The University itself is home to 14 residence halls with a total of 7,300 beds — clearly not enough for UT’s 52,076 students. According to Hemlata Jhaveri, director of the Division of Housing and Food Service, “Any student that applies for a housing contract can get one.” Still, a majority of  students live off campus, possibly because of the lure of the comparative freedom available in an off-campus apartment. 

If students who live on campus have easier access to their classes and professors, what about students who live off campus but still in close proximity to UT?

West Campus apartments are just a short walk to campus — students don’t have to deal with highway traffic jams before their classes, and on-campus events or meetings are much more accessible. 

“I lived in West Campus last year and never had any issues with coming to school for anything during any part of the day,” said psychology junior Zamaria John.

As a junior, I feel like this school year has been my busiest one yet.
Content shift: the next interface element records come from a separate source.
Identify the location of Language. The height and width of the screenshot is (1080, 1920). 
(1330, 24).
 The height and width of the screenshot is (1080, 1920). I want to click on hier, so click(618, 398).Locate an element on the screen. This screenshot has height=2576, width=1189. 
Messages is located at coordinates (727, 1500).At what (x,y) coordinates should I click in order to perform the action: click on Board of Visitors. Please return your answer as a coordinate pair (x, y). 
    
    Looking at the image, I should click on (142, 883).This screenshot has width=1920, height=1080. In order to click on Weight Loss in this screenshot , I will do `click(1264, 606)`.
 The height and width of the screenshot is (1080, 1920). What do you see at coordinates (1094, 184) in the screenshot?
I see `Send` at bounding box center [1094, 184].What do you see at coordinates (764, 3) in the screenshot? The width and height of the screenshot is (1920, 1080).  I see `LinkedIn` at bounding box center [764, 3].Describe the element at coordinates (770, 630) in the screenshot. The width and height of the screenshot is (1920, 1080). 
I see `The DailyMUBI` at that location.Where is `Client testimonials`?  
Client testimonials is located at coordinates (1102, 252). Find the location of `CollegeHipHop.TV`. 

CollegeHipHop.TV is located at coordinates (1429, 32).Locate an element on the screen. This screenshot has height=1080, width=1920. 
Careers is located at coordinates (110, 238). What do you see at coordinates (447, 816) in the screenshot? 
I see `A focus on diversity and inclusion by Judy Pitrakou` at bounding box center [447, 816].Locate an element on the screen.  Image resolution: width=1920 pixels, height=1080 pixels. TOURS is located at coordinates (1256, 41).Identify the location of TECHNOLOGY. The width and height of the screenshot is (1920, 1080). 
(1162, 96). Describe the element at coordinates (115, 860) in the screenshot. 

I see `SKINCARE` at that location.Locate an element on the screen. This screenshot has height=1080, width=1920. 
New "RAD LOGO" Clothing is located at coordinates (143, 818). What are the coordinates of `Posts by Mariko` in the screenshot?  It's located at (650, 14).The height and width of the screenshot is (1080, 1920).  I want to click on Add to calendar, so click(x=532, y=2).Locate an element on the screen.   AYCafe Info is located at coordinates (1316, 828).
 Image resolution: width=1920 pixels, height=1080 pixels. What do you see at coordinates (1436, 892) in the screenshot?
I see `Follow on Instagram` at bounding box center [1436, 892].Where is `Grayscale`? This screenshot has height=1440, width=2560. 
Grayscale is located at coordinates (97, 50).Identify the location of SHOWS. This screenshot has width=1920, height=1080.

This year is also my first year of opting to live farther from campus, and I have never been so late to so many things in my life.

It’s no secret that the farther you get from campus, the faster the rent prices drop. But at what cost to students? In my time at UT, many students I have met who live far from the University tend to not get as involved with campus organizations because they know that commuting back and forth to campus multiple times a day would be too much of a burden. 

“West Campus is definitely somewhat worth the cost stigma the apartments have,” John said. “I could run home between classes and always still be on time throughout the day. Living down I-35 seems somewhat close when you make the decision to live there, until you get caught in weekday traffic almost every day.”

Depending on whether or not predicted rent prices for next school year remain at their remarkably high rate in West Campus, students who have to deal with arduous commutes on a daily basis should consider looking past the downsides of West Campus and should try to stay closer to the University and to everything hosted at it. 

Neilson is a public relations junior from Houston.